Hi Kevin,

if you have really the assumption seeing a bug than it would be helpful to create a test project or offer the project where you can observe the problem so we can take a deeper look into it?

Kind regards
karl Heinz Marbaise

On 5/14/15 11:22 PM, Kevin Burton wrote:
Yes. IT seems I’m a weird type of dependency hell.  The dependencySet is
using test… and if I manually add exclusions to some of these, it
overwrites the exclusion used in the original POM.

But at least I know there’s a core bug causing all this insanity.  (I hope)

On Thu, May 14, 2015 at 1:51 PM, Kevin Burton <bur...@spinn3r.com> wrote:

I think I figured it out… I think the dependencySet is ALWAYS using test.
Even if I set it to runtime.

I looked in the pom for the project that I’m including and the
dependencies its pulling in are from it’s test scope.
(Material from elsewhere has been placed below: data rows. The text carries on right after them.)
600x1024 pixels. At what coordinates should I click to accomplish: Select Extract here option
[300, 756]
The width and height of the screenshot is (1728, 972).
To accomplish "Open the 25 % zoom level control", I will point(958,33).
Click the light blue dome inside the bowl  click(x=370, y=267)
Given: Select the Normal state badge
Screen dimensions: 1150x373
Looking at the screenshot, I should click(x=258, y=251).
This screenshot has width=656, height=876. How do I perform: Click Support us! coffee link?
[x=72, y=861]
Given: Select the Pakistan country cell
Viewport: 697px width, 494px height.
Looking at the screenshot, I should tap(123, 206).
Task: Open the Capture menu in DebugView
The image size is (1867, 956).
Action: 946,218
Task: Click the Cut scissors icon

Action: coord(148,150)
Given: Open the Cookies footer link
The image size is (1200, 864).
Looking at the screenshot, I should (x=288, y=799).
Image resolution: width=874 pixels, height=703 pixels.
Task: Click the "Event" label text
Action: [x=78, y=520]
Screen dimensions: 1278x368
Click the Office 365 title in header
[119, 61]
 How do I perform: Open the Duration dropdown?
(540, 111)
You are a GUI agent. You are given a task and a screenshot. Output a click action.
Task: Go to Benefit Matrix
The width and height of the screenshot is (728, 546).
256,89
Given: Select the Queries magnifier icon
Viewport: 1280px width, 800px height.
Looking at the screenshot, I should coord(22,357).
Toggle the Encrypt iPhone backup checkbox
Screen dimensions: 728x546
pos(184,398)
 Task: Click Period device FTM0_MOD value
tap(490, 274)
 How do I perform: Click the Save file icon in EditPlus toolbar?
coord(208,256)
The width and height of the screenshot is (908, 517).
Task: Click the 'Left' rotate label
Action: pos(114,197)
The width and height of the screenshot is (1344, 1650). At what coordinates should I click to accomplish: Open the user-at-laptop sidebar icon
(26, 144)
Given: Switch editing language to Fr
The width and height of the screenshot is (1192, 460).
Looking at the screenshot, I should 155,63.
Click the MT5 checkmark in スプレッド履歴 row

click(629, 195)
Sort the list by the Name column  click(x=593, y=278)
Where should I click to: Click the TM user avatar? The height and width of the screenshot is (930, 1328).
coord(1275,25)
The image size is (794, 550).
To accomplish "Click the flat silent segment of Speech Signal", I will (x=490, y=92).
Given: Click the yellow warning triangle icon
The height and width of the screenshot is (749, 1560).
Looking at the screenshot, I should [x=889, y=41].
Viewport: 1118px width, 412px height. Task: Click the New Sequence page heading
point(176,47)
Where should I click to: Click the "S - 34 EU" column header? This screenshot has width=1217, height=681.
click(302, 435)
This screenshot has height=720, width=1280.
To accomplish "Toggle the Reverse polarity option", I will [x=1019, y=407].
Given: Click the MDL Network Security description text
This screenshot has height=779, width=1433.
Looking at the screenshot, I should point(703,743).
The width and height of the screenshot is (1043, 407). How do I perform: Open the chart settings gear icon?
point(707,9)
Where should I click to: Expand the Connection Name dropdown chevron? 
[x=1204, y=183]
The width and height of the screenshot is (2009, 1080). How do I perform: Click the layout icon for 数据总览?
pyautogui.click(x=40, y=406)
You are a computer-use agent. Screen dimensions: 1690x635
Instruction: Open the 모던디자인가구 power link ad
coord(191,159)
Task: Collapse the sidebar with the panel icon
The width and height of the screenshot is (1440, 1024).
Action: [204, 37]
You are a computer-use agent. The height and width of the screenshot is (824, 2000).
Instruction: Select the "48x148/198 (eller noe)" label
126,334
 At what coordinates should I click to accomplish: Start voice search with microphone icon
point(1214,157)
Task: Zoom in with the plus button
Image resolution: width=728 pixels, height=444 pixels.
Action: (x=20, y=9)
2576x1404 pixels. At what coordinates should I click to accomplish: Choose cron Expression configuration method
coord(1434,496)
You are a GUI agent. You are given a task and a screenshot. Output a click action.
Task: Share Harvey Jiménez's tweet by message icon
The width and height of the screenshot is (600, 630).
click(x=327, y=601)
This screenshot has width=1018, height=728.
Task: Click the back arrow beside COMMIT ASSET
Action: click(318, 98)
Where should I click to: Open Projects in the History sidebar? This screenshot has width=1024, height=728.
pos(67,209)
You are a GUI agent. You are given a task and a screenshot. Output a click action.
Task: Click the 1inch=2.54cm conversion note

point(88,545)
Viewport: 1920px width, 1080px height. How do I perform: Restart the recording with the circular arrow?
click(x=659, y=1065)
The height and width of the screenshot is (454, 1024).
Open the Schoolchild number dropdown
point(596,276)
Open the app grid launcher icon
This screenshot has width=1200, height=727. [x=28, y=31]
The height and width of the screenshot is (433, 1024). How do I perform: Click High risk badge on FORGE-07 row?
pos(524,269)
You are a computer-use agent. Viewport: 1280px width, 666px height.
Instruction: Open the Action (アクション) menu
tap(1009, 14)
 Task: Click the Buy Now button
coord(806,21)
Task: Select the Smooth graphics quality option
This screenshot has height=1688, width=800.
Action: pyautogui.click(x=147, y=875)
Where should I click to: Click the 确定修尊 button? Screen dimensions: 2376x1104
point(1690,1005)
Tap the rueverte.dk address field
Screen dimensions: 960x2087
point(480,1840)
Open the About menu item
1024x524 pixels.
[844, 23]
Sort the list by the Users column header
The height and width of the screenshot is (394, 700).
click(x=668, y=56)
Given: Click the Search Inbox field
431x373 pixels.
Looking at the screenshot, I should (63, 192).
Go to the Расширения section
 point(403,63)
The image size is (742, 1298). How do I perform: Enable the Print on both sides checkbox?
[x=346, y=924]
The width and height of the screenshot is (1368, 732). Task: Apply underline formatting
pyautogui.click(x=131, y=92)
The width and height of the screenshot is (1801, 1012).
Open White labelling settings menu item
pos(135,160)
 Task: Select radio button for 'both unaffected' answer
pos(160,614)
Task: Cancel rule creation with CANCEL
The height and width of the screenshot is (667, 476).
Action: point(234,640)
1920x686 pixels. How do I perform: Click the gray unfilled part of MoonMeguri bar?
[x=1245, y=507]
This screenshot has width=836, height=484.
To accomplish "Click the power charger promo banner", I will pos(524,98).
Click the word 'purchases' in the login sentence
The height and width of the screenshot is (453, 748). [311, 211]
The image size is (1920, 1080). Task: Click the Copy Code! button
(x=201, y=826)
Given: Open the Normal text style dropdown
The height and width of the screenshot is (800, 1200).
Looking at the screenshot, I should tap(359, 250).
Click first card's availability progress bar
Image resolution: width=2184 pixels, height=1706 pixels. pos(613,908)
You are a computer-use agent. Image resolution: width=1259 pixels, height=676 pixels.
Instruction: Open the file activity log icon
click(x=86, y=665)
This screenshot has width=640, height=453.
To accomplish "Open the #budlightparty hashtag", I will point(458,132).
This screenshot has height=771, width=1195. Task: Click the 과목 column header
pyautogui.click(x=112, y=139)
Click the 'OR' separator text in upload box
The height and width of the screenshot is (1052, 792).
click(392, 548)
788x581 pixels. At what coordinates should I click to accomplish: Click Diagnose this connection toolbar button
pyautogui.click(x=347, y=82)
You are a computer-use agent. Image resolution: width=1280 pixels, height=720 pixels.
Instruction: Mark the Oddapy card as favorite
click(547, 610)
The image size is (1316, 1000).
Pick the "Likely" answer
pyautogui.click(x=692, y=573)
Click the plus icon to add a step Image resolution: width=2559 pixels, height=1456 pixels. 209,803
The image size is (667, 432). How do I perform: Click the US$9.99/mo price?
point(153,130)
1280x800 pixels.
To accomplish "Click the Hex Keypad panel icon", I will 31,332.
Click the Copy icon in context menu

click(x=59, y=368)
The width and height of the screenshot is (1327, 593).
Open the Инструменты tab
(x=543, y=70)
On Thu, May 14, 2015 at 1:43 PM, Kevin Burton <bur...@spinn3r.com> wrote:

(sorry, hit send by accident on that other one)

totally stumped here and was wondering if you guys had some feedback.

I’m building all the dependency jars for my project by using the assembly
plugin.

     <dependencySets>
         <dependencySet>
             <outputDirectory>lib</outputDirectory>
             <useProjectArtifact>true</useProjectArtifact>
             <scope>runtime</scope>
         </dependencySet>
     </dependencySets>

which works.

the problem is that I added a new dependency, and now it’s pulling in a
LOT more than I had anticipated. FAR more than is listed in dependency:tree

More importantly, I’m getting conflicting packages.  Like Jetty 6 and
Jetty 9, and conflicting servlet-api .jars and things I don’t want in the
classpath.

I can’t figure out how it’s magically doing this… I would assume these
dependencies are going to show up in the dependency tree - but they’re not.